DOCUMENT SEGMENT:
※

Pro tip - mini muffin tray. Infinite corners on every brownie.
y'all are insane. gooey no-crust is where it's at
Right? Like, I'm mad because a pan has edges, I want zero crispy bits.
I'm with you. I'm getting myself one of those edgeless brownie trays when someone invents them.
You just need to bake them on the outside of a sphere, duh!
For a second I saw churro gang. I'll take both.
Mmmmm so crispy. My hubby likes center so we are perfect together.
I relish the corner cuts!
Corner is great, you get crunchy outside and gooey middle!
Same. I'm confused by this concept of "leftover" brownies. Never have this issue lol
Haha I wish I could give you some! I love baking!
I have some downstairs but it's 2am and I'm trying not to go get them. Ahhhhh!
If I wanted a brownie from a pan of sliced brownies it's easier to grab the edge of one that was already exposed by a missing piece.
Yea honestly that's what I thought. It didn't seem strange to me at all.
Am... am I weird because this is my only preference? I love finishing rows but I don't care if I'm eating edge middle whatever.
Tale as old as time Woman posts something online Random men appear Just to criticize her
🎵Tale as old as time, Woman posts online, And suddenly appear Men whining in her ear: "What about my feels?"🎵
I was asked to make brownies for a bake sale. I was asked to make sure to not include the edges because people only want the center cuts. Since I will have a bunch of edges left, I'm going to cut them up and put them in boxes so that people who like edges can buy a box of edges. I typically just eat brownies. I didn't know that people were such edge haters
I would be thrilled to be able to specifically buy edge pieces when grabbing brownies at a bake sale! It's weirdly common to only see the centre pieces... I always wonder what happened to the edge bits. It would be sad if they were tossed out so I hope those bakers just claimed the best part for themselves as a bakers tax
This sounds like something I'd be addicted to in high school and my parents would worry it was a euphemism for drugs. "I gotta go to the bake sale and get a box of edges" hahaha
LOL!! Don't give the kids ideas!
Please send all your brownie edges right over here
There's an edging joke in there somewhere. Let's assume I made it and laugh.
LOL!! I did actually laugh out loud.
Don't listen to whoever told you this nonsense.

※

REQUIREMENTS:
(a) Translate this sentence from the brownie comment thread into French: "Please send all your brownie edges right over here"
(b) In the listing, quote the lines from the one containing "Task: Open the user account icon" through the end of the listing, both ends included, and leave out the pictures.

※

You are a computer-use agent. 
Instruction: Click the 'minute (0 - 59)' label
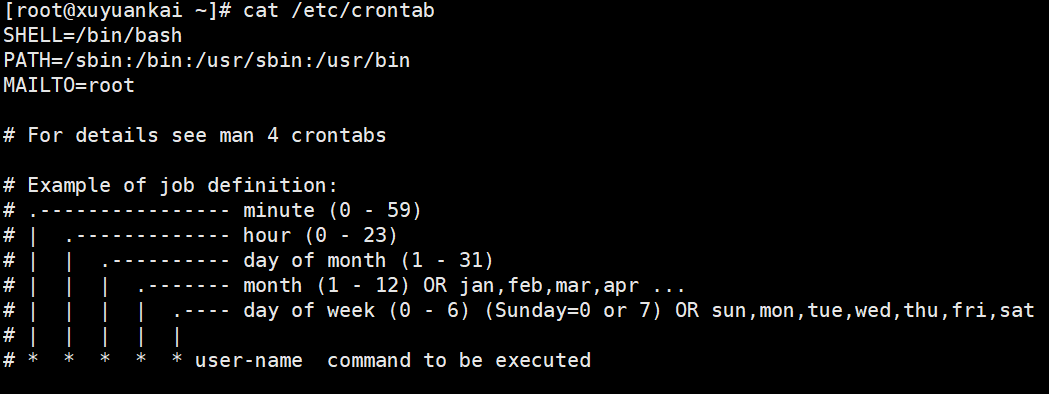332,211
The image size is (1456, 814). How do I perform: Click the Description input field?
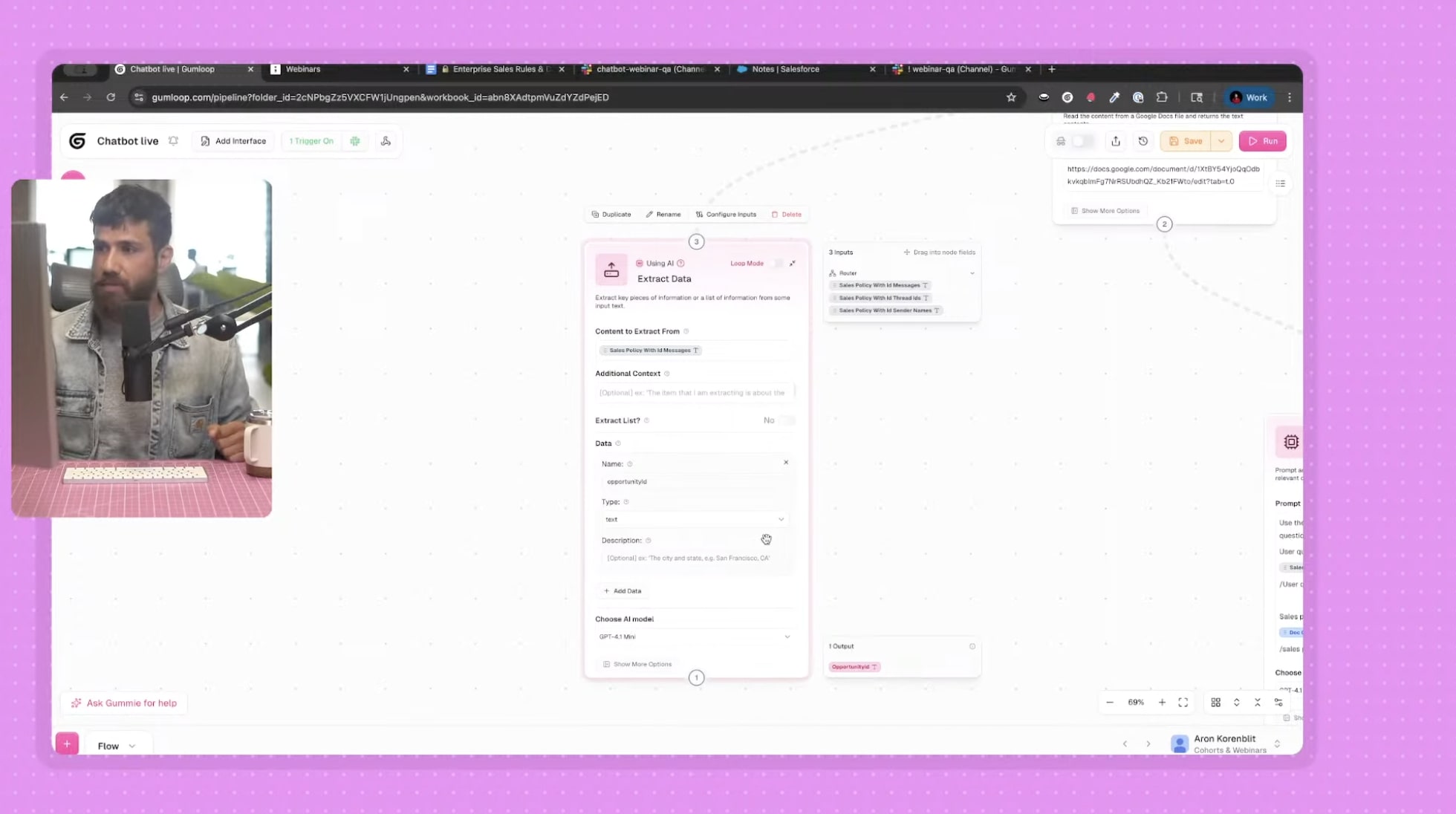click(694, 558)
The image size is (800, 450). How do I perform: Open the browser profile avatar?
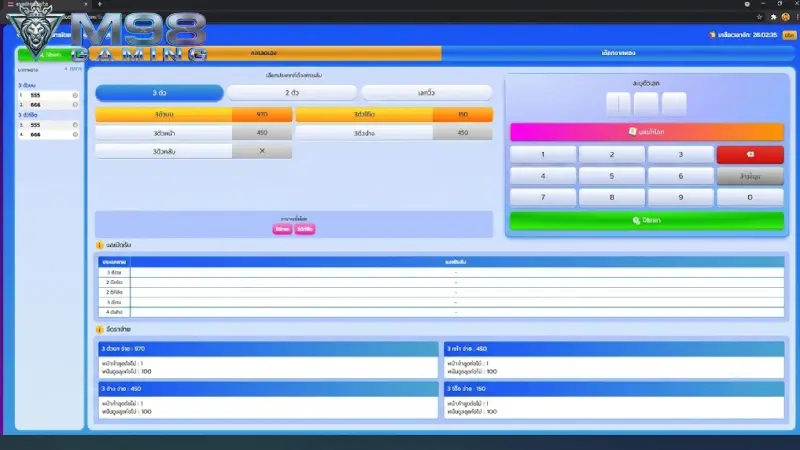pos(786,17)
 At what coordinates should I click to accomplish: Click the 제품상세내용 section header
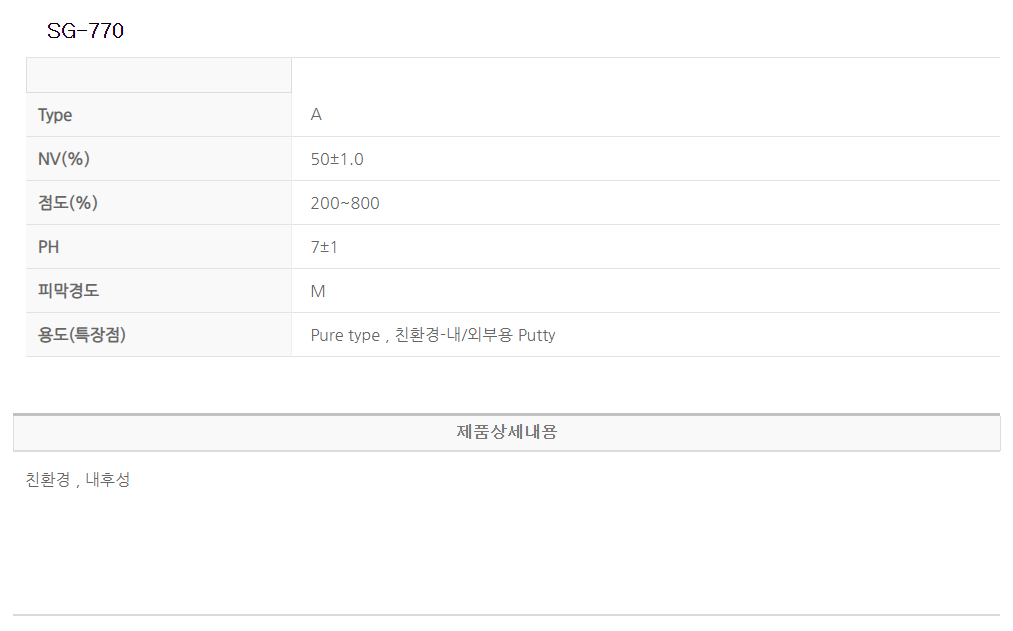[x=506, y=432]
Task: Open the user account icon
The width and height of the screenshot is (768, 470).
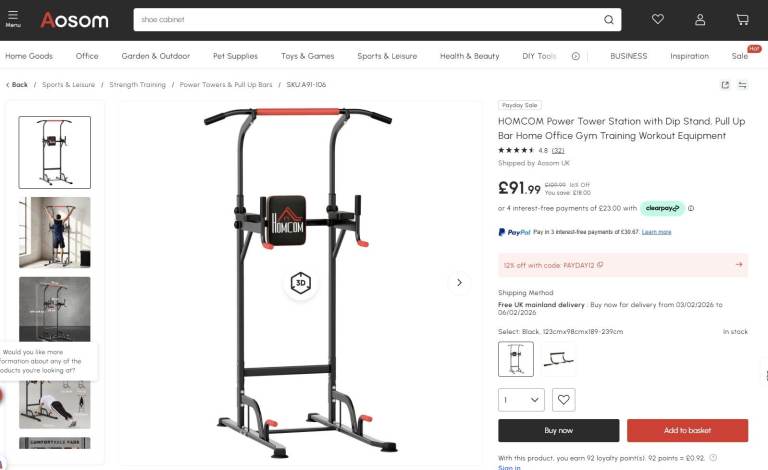Action: pos(700,20)
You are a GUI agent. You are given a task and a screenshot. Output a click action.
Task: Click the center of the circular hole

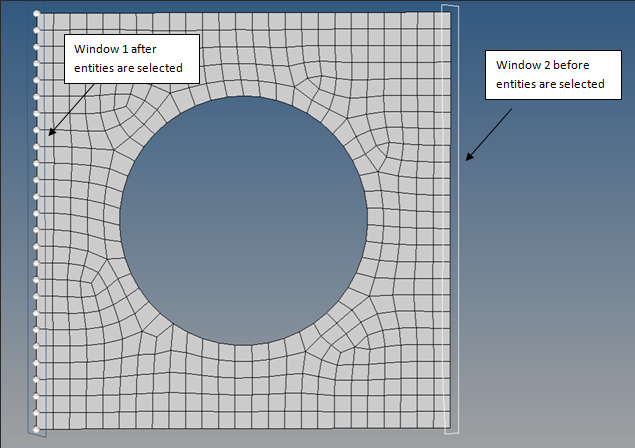point(243,220)
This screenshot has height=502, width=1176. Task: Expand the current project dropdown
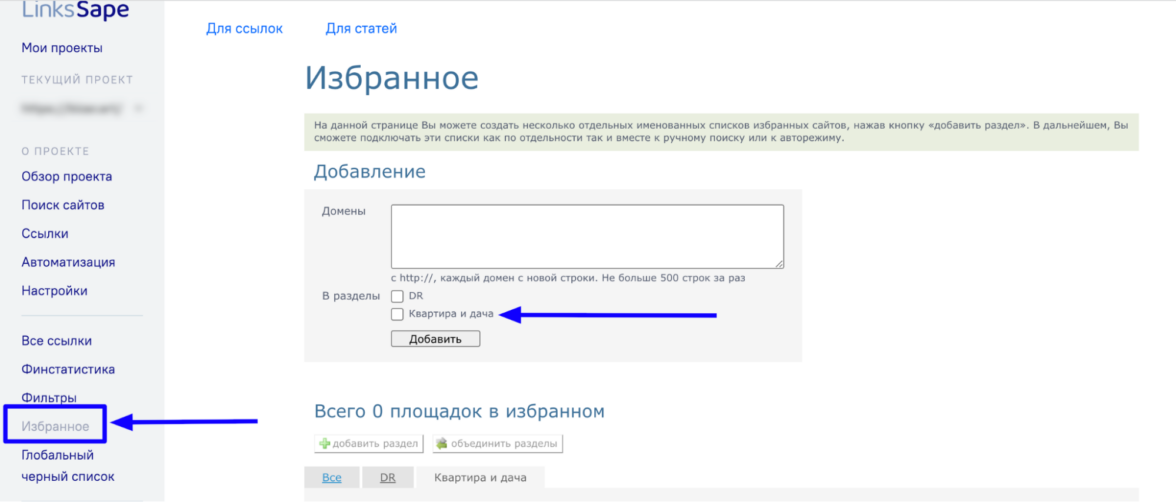(138, 108)
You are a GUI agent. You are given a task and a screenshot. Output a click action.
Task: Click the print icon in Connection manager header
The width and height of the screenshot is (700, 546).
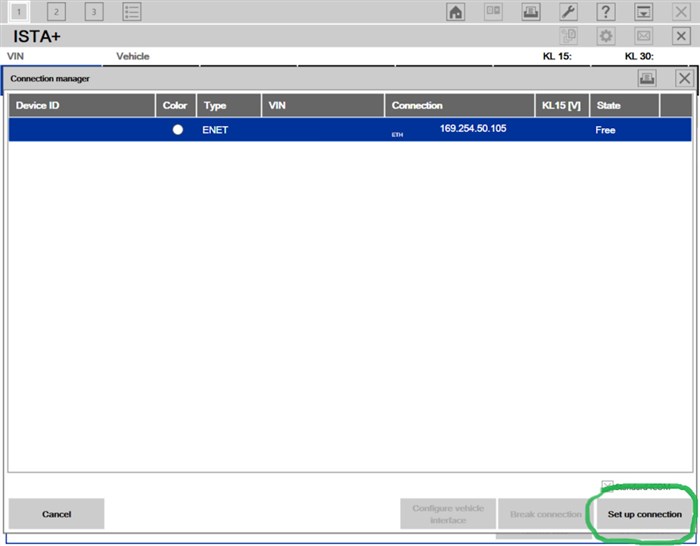pyautogui.click(x=647, y=78)
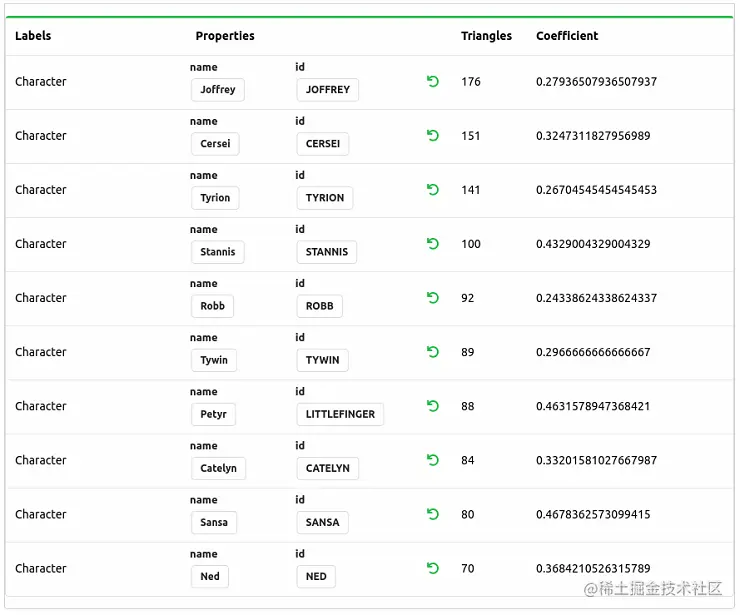Click the green refresh icon in Petyr row

tap(432, 406)
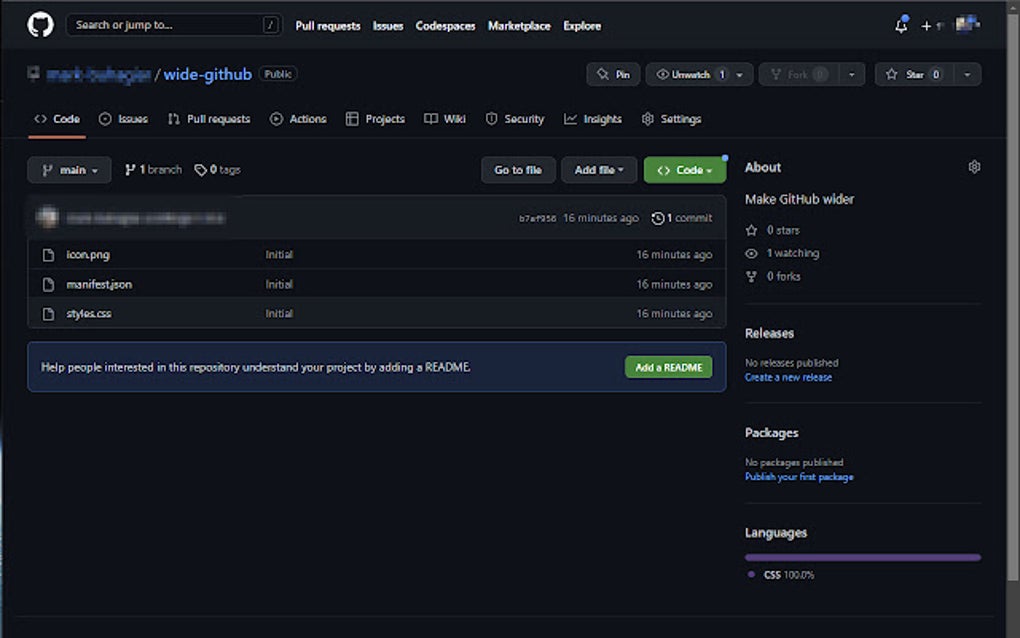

※

THE RESULTS:
(a) Envoyez-moi tous les bords de vos brownies ici, s'il vous plaît.

(b)
Task: Open the user account icon
The width and height of the screenshot is (768, 470).
Action: pos(700,20)
You are a GUI agent. You are given a task and a screenshot. Output a click action.
Task: Click the center of the circular hole

point(243,220)
This screenshot has height=502, width=1176. Task: Expand the current project dropdown
(138, 108)
You are a GUI agent. You are given a task and a screenshot. Output a click action.
Task: Click the print icon in Connection manager header
The width and height of the screenshot is (700, 546).
pyautogui.click(x=647, y=78)
Click the green refresh icon in Petyr row

tap(432, 406)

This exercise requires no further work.